GIVEN DATA:
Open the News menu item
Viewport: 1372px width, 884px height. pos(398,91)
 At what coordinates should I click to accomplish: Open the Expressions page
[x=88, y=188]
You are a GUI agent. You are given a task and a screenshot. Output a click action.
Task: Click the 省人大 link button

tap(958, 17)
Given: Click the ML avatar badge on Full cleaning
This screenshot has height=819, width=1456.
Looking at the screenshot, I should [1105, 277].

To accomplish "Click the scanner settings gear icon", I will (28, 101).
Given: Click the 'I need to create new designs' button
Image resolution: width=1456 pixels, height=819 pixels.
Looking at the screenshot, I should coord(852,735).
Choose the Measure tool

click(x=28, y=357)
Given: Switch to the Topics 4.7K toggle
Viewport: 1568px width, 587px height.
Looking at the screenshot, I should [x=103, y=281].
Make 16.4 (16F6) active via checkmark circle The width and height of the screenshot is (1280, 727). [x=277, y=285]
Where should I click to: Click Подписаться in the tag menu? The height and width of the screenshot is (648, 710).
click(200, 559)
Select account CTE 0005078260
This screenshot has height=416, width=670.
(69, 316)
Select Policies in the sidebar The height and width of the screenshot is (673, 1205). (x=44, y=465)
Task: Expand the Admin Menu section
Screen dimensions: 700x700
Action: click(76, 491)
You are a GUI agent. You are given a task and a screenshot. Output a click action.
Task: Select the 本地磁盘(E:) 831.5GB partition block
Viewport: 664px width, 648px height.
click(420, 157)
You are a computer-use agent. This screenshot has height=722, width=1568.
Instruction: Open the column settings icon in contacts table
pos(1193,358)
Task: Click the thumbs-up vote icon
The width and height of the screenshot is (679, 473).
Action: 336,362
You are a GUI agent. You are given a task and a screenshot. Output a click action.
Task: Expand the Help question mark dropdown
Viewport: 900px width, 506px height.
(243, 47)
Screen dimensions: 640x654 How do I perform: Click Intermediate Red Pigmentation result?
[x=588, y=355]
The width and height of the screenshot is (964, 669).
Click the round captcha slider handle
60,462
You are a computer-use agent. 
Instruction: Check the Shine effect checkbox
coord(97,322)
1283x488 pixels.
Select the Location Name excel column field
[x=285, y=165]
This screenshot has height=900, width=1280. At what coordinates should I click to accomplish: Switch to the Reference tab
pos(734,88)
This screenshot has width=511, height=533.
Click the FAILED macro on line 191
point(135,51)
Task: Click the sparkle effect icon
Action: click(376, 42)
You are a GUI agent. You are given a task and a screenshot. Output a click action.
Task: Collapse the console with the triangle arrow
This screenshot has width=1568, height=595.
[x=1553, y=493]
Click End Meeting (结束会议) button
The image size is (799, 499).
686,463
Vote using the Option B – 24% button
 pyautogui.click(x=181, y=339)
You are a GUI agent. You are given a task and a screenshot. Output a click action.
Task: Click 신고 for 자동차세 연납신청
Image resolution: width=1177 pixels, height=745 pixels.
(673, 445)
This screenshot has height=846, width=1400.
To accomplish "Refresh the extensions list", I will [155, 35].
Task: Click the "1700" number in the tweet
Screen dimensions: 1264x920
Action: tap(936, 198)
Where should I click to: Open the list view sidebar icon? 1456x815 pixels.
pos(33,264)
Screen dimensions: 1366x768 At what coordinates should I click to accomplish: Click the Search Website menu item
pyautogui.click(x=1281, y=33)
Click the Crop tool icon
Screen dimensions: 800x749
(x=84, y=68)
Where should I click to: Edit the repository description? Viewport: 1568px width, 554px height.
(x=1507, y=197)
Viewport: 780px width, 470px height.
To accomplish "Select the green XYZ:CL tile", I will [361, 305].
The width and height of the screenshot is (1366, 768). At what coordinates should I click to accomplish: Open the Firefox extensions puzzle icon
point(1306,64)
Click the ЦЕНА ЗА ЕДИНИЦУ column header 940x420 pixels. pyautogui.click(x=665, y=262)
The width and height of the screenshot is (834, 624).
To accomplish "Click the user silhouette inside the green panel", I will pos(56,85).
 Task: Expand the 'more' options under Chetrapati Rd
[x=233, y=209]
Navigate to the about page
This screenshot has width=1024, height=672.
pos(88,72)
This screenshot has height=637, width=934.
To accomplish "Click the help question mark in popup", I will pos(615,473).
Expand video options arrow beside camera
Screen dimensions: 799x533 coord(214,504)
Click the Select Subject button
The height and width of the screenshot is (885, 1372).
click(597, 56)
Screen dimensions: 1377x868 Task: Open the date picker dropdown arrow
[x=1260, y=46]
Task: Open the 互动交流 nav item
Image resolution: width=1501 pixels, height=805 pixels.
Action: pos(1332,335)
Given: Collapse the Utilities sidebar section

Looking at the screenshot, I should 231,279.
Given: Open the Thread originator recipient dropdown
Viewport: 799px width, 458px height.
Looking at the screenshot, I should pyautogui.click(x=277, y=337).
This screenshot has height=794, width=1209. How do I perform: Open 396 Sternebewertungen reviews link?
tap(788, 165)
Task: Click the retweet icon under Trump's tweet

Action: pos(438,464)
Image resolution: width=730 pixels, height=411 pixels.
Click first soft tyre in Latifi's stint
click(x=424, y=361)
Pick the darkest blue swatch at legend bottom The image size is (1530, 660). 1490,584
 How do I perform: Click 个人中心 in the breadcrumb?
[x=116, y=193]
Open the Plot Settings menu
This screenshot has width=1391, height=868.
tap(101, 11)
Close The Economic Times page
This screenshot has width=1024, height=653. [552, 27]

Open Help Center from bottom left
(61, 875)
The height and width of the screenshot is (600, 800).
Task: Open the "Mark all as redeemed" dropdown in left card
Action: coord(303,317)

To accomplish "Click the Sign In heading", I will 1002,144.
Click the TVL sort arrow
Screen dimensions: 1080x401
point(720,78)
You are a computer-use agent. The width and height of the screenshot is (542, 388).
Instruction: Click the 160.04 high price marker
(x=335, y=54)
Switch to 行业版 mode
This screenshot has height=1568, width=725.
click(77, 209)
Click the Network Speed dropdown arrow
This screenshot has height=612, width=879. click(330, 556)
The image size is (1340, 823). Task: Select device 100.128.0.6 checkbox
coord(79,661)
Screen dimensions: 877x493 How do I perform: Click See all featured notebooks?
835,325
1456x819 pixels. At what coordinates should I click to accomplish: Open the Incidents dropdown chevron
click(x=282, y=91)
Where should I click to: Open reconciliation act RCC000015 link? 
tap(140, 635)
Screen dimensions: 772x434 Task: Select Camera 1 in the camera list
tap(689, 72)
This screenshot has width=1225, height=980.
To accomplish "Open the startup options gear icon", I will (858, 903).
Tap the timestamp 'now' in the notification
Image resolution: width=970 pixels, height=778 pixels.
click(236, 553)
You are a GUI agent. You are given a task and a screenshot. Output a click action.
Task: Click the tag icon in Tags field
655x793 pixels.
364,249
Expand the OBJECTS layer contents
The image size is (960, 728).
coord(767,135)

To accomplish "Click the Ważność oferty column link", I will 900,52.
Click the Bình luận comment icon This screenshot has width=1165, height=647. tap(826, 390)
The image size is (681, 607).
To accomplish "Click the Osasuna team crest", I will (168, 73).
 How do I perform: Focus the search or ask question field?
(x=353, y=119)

WHAT YOU WILL DO: Reproduce all of the lines above exactly as they appear, from the first to the last.

WRITTEN SOLUTION:
Open the News menu item
Viewport: 1372px width, 884px height. pos(398,91)
 At what coordinates should I click to accomplish: Open the Expressions page
[x=88, y=188]
You are a GUI agent. You are given a task and a screenshot. Output a click action.
Task: Click the 省人大 link button

tap(958, 17)
Given: Click the ML avatar badge on Full cleaning
This screenshot has height=819, width=1456.
Looking at the screenshot, I should [1105, 277].

To accomplish "Click the scanner settings gear icon", I will (28, 101).
Given: Click the 'I need to create new designs' button
Image resolution: width=1456 pixels, height=819 pixels.
Looking at the screenshot, I should coord(852,735).
Choose the Measure tool

click(x=28, y=357)
Given: Switch to the Topics 4.7K toggle
Viewport: 1568px width, 587px height.
Looking at the screenshot, I should [x=103, y=281].
Make 16.4 (16F6) active via checkmark circle The width and height of the screenshot is (1280, 727). [x=277, y=285]
Where should I click to: Click Подписаться in the tag menu? The height and width of the screenshot is (648, 710).
click(200, 559)
Select account CTE 0005078260
This screenshot has height=416, width=670.
(69, 316)
Select Policies in the sidebar The height and width of the screenshot is (673, 1205). (x=44, y=465)
Task: Expand the Admin Menu section
Screen dimensions: 700x700
Action: click(76, 491)
You are a GUI agent. You are given a task and a screenshot. Output a click action.
Task: Select the 本地磁盘(E:) 831.5GB partition block
Viewport: 664px width, 648px height.
click(420, 157)
You are a computer-use agent. This screenshot has height=722, width=1568.
Instruction: Open the column settings icon in contacts table
pos(1193,358)
Task: Click the thumbs-up vote icon
The width and height of the screenshot is (679, 473).
Action: 336,362
You are a GUI agent. You are given a task and a screenshot. Output a click action.
Task: Expand the Help question mark dropdown
Viewport: 900px width, 506px height.
(243, 47)
Screen dimensions: 640x654 How do I perform: Click Intermediate Red Pigmentation result?
[x=588, y=355]
The width and height of the screenshot is (964, 669).
Click the round captcha slider handle
60,462
You are a computer-use agent. 
Instruction: Check the Shine effect checkbox
coord(97,322)
1283x488 pixels.
Select the Location Name excel column field
[x=285, y=165]
This screenshot has height=900, width=1280. At what coordinates should I click to accomplish: Switch to the Reference tab
pos(734,88)
This screenshot has width=511, height=533.
Click the FAILED macro on line 191
point(135,51)
Task: Click the sparkle effect icon
Action: click(376, 42)
You are a GUI agent. You are given a task and a screenshot. Output a click action.
Task: Collapse the console with the triangle arrow
This screenshot has width=1568, height=595.
[x=1553, y=493]
Click End Meeting (结束会议) button
The image size is (799, 499).
686,463
Vote using the Option B – 24% button
 pyautogui.click(x=181, y=339)
You are a GUI agent. You are given a task and a screenshot. Output a click action.
Task: Click 신고 for 자동차세 연납신청
Image resolution: width=1177 pixels, height=745 pixels.
(673, 445)
This screenshot has height=846, width=1400.
To accomplish "Refresh the extensions list", I will [155, 35].
Task: Click the "1700" number in the tweet
Screen dimensions: 1264x920
Action: tap(936, 198)
Where should I click to: Open the list view sidebar icon? 1456x815 pixels.
pos(33,264)
Screen dimensions: 1366x768 At what coordinates should I click to accomplish: Click the Search Website menu item
pyautogui.click(x=1281, y=33)
Click the Crop tool icon
Screen dimensions: 800x749
(x=84, y=68)
Where should I click to: Edit the repository description? Viewport: 1568px width, 554px height.
(x=1507, y=197)
Viewport: 780px width, 470px height.
To accomplish "Select the green XYZ:CL tile", I will [361, 305].
The width and height of the screenshot is (1366, 768). At what coordinates should I click to accomplish: Open the Firefox extensions puzzle icon
point(1306,64)
Click the ЦЕНА ЗА ЕДИНИЦУ column header 940x420 pixels. pyautogui.click(x=665, y=262)
The width and height of the screenshot is (834, 624).
To accomplish "Click the user silhouette inside the green panel", I will pos(56,85).
 Task: Expand the 'more' options under Chetrapati Rd
[x=233, y=209]
Navigate to the about page
This screenshot has width=1024, height=672.
pos(88,72)
This screenshot has height=637, width=934.
To accomplish "Click the help question mark in popup", I will pos(615,473).
Expand video options arrow beside camera
Screen dimensions: 799x533 coord(214,504)
Click the Select Subject button
The height and width of the screenshot is (885, 1372).
click(597, 56)
Screen dimensions: 1377x868 Task: Open the date picker dropdown arrow
[x=1260, y=46]
Task: Open the 互动交流 nav item
Image resolution: width=1501 pixels, height=805 pixels.
Action: pos(1332,335)
Given: Collapse the Utilities sidebar section

Looking at the screenshot, I should 231,279.
Given: Open the Thread originator recipient dropdown
Viewport: 799px width, 458px height.
Looking at the screenshot, I should pyautogui.click(x=277, y=337).
This screenshot has height=794, width=1209. How do I perform: Open 396 Sternebewertungen reviews link?
tap(788, 165)
Task: Click the retweet icon under Trump's tweet

Action: pos(438,464)
Image resolution: width=730 pixels, height=411 pixels.
Click first soft tyre in Latifi's stint
click(x=424, y=361)
Pick the darkest blue swatch at legend bottom The image size is (1530, 660). 1490,584
 How do I perform: Click 个人中心 in the breadcrumb?
[x=116, y=193]
Open the Plot Settings menu
This screenshot has width=1391, height=868.
tap(101, 11)
Close The Economic Times page
This screenshot has width=1024, height=653. [552, 27]

Open Help Center from bottom left
(61, 875)
The height and width of the screenshot is (600, 800).
Task: Open the "Mark all as redeemed" dropdown in left card
Action: coord(303,317)

To accomplish "Click the Sign In heading", I will 1002,144.
Click the TVL sort arrow
Screen dimensions: 1080x401
point(720,78)
You are a computer-use agent. The width and height of the screenshot is (542, 388).
Instruction: Click the 160.04 high price marker
(x=335, y=54)
Switch to 行业版 mode
This screenshot has height=1568, width=725.
click(77, 209)
Click the Network Speed dropdown arrow
This screenshot has height=612, width=879. click(330, 556)
The image size is (1340, 823). Task: Select device 100.128.0.6 checkbox
coord(79,661)
Screen dimensions: 877x493 How do I perform: Click See all featured notebooks?
835,325
1456x819 pixels. At what coordinates should I click to accomplish: Open the Incidents dropdown chevron
click(x=282, y=91)
Where should I click to: Open reconciliation act RCC000015 link? 
tap(140, 635)
Screen dimensions: 772x434 Task: Select Camera 1 in the camera list
tap(689, 72)
This screenshot has width=1225, height=980.
To accomplish "Open the startup options gear icon", I will (858, 903).
Tap the timestamp 'now' in the notification
Image resolution: width=970 pixels, height=778 pixels.
click(236, 553)
You are a GUI agent. You are given a task and a screenshot. Output a click action.
Task: Click the tag icon in Tags field
655x793 pixels.
364,249
Expand the OBJECTS layer contents
The image size is (960, 728).
coord(767,135)

To accomplish "Click the Ważność oferty column link", I will 900,52.
Click the Bình luận comment icon This screenshot has width=1165, height=647. tap(826, 390)
The image size is (681, 607).
To accomplish "Click the Osasuna team crest", I will (168, 73).
 How do I perform: Focus the search or ask question field?
(x=353, y=119)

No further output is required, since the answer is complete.